Thursday, August 14, 2008
A Day of Ocean Diversity
The day had participants learning about algae, fish and sharks. While three of the divers headed to the other side of the island to come face-to-face with black-tip reef sharks, the rest of the group heard a lecture on algae, followed by a dive/snorkel to collect some of these important single-celled organisms.
The diversity of Roatan is incredible, with the healthy reef ecosystem displaying colorful reef fish and corals of many shapes. The dive/snorkel included trumpetfish, that get their name from their slender bodies that end in a large, flexible mouth that when extended looks like the bell of a trumpet. Schools of grunt and surgeonfish patrolled the reef, while a beautiful black and white spotted drum showed the difference in coloration and markings between the adult and young.

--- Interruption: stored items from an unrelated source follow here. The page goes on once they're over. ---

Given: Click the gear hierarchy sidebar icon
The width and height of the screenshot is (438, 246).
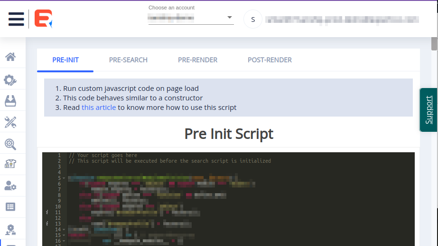Looking at the screenshot, I should pyautogui.click(x=10, y=228).
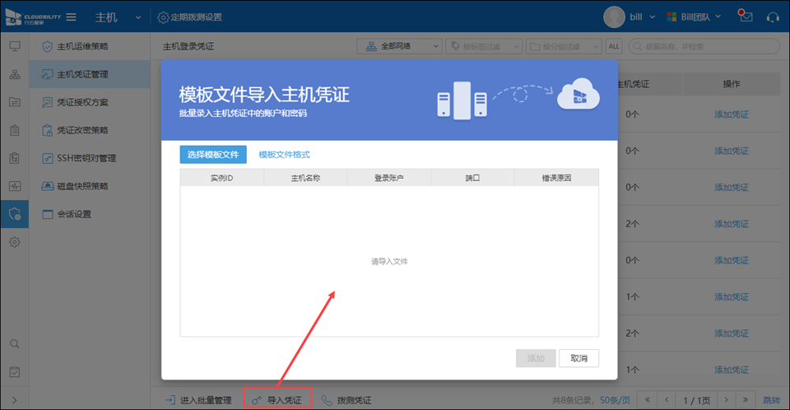Open the bill user account dropdown

tap(630, 16)
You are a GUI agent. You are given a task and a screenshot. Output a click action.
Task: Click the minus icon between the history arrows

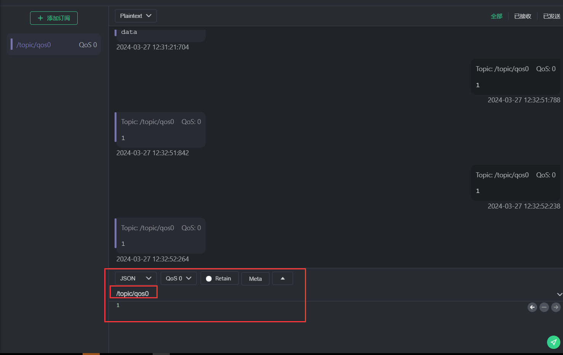pos(544,307)
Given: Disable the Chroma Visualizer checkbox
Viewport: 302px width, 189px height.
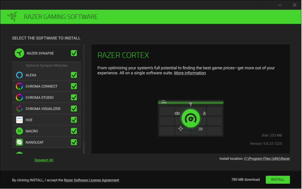Looking at the screenshot, I should pos(74,108).
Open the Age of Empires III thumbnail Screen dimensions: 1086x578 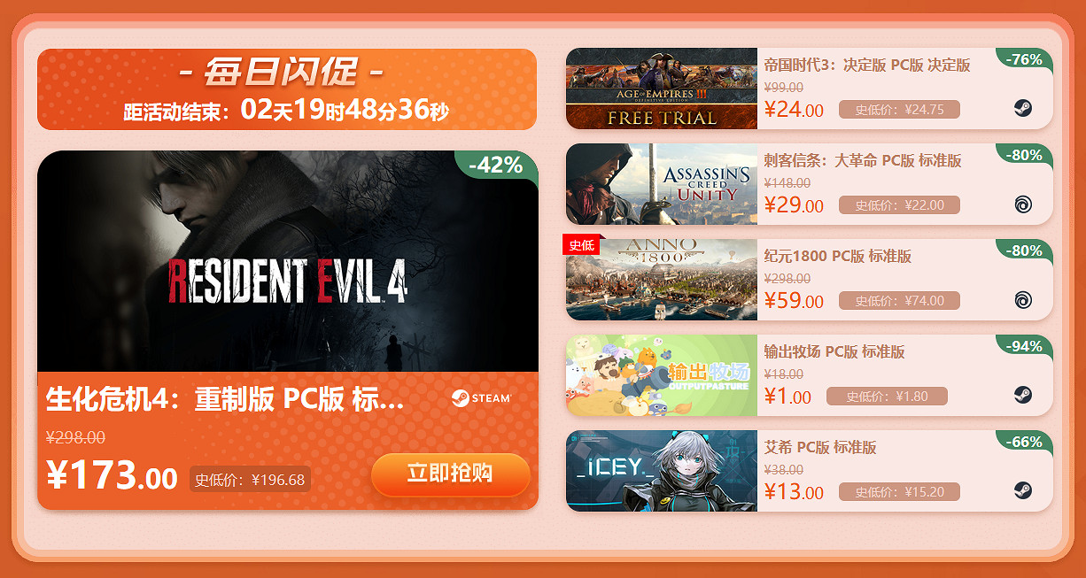coord(662,89)
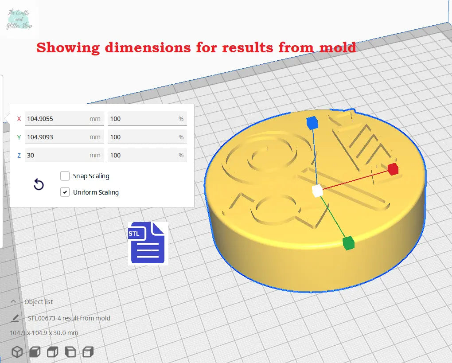Grab the blue Z-axis scale handle

coord(312,123)
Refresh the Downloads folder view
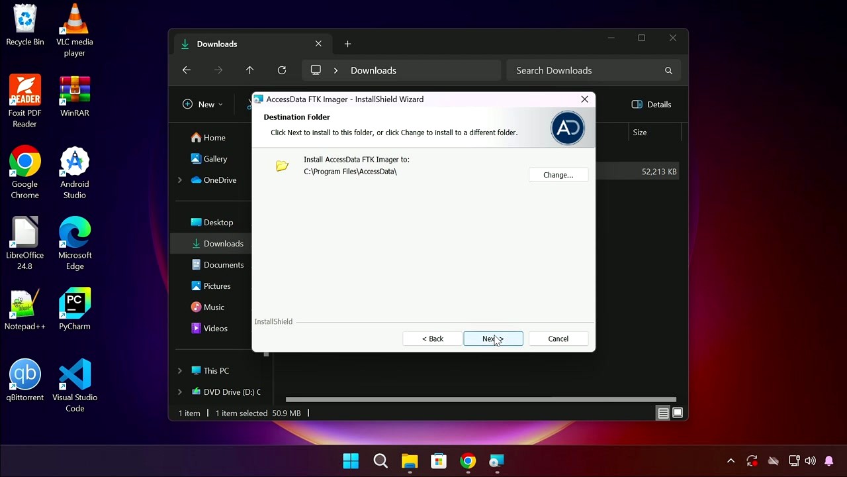847x477 pixels. 282,70
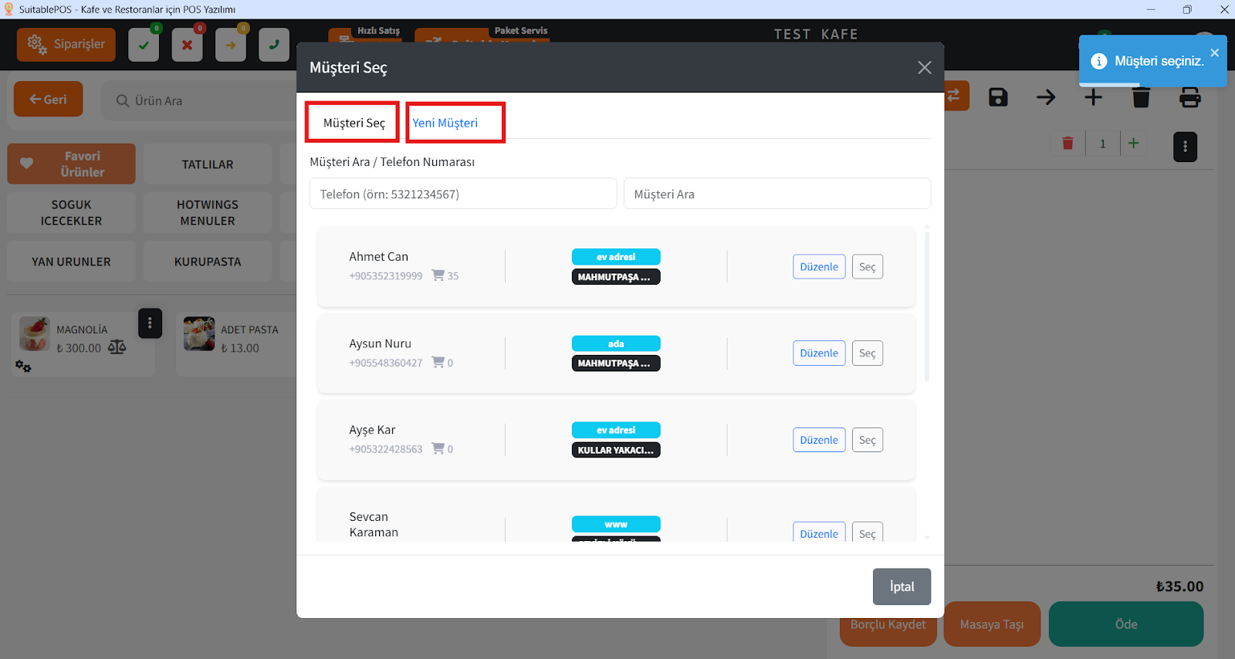Click the print receipt printer icon
1235x659 pixels.
click(1189, 97)
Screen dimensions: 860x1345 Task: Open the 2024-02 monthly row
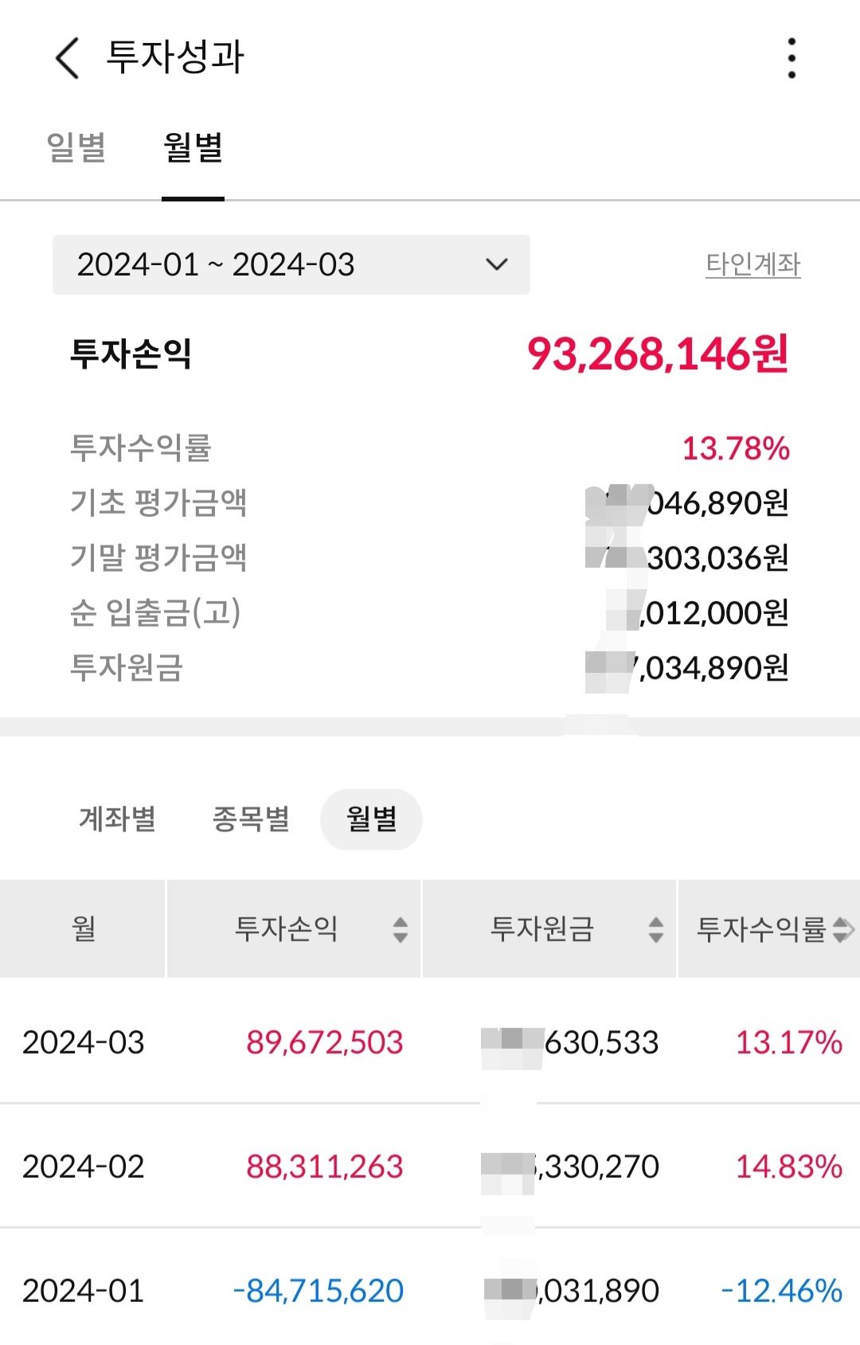[430, 1166]
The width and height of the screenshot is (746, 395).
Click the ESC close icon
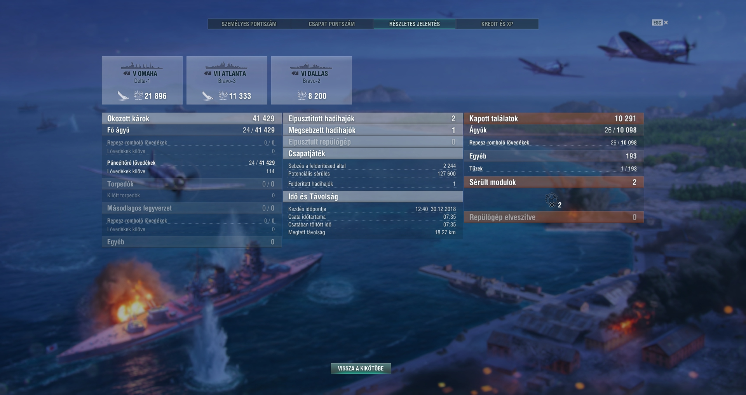tap(660, 23)
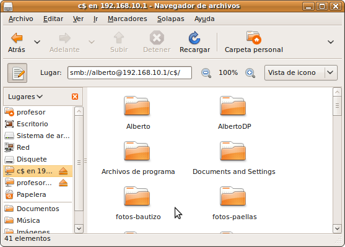Eject the c$ en 19... share

pos(63,171)
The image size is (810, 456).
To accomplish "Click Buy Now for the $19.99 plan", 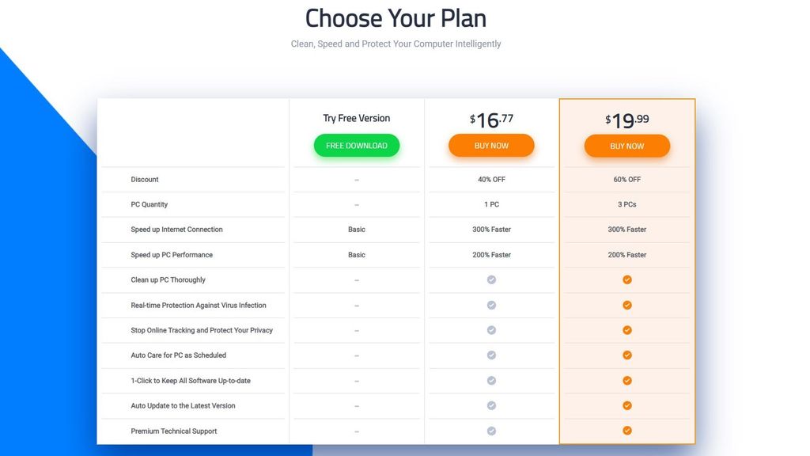I will [627, 146].
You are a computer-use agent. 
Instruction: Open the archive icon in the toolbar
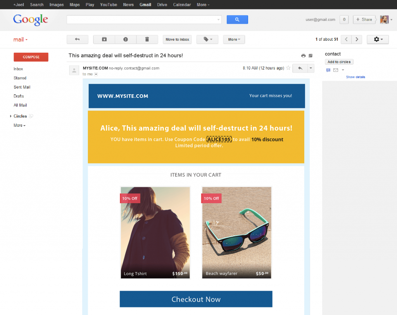click(104, 39)
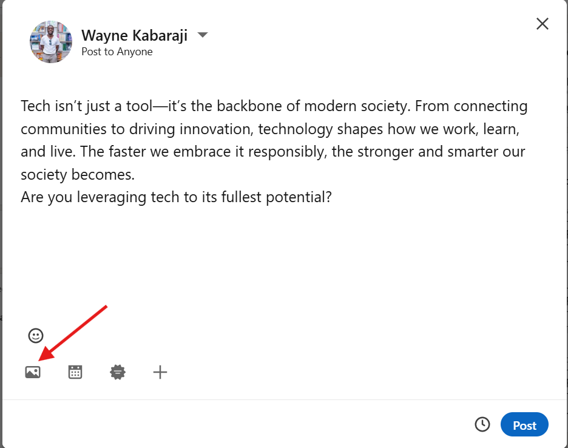Close the post dialog with the X
This screenshot has width=568, height=448.
point(542,24)
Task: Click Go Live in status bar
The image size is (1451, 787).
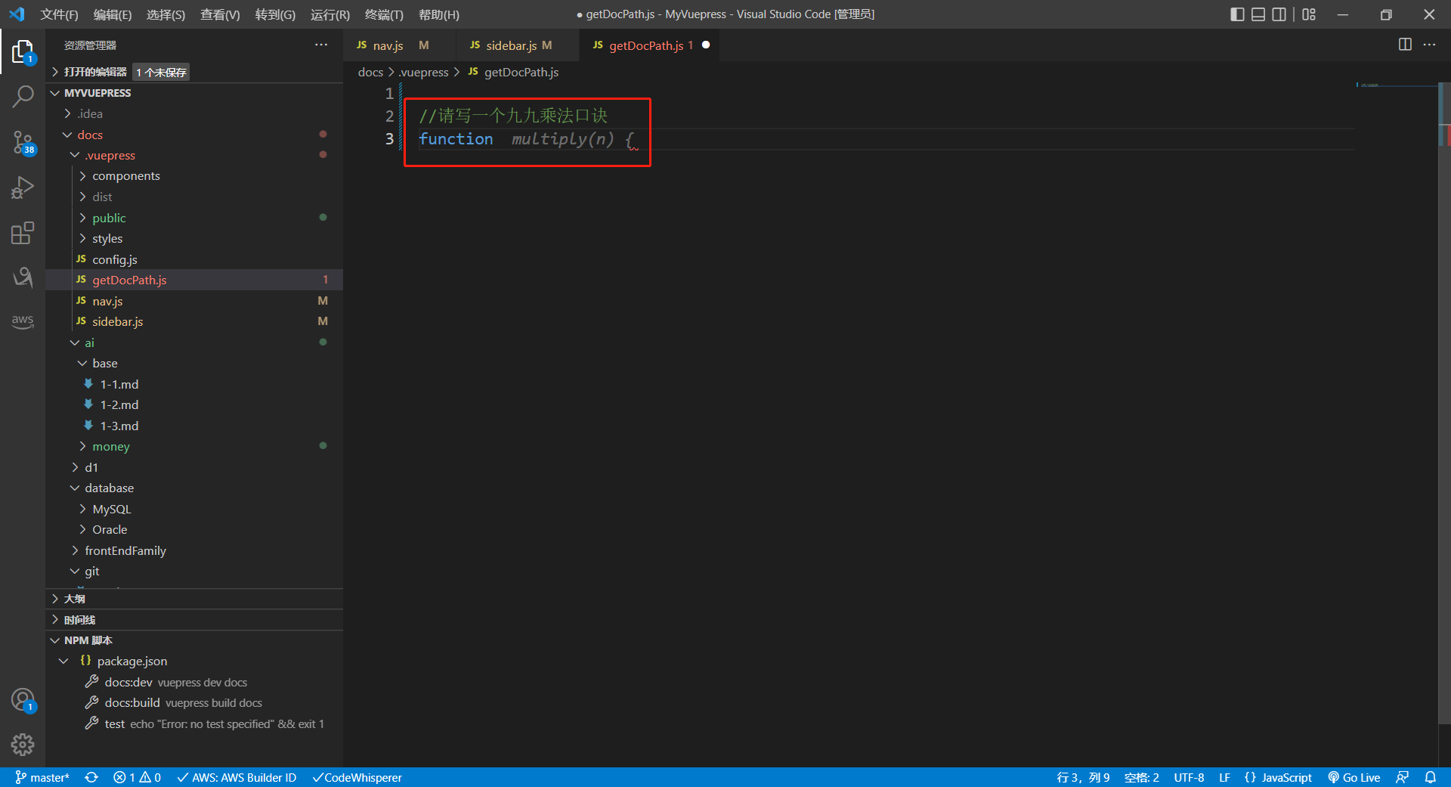Action: pyautogui.click(x=1354, y=777)
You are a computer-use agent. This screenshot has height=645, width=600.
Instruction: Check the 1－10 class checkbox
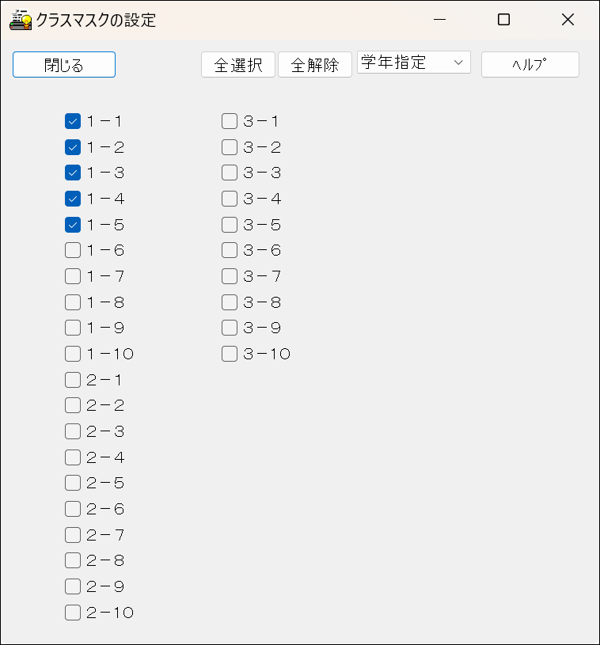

The shark divers were enthralled by the antics of a group of sharks that were enticed by a bucket of bloody fish parts, known as chum. The sharks sniffed at the contents of the bucket and swam just inches above the divers’ heads. One of the teachers actually found 2 shark teeth in the sand, proof that these predators are constantly replacing teeth…a great adaptation that leaves a shark well prepared for its next meal.
The evening brought a cookout on the key, with crab races, fire dancers and lively island music. The diversity of the group, like that of the ocean inhabitants, makes this year’s adventure interesting and enjoyable.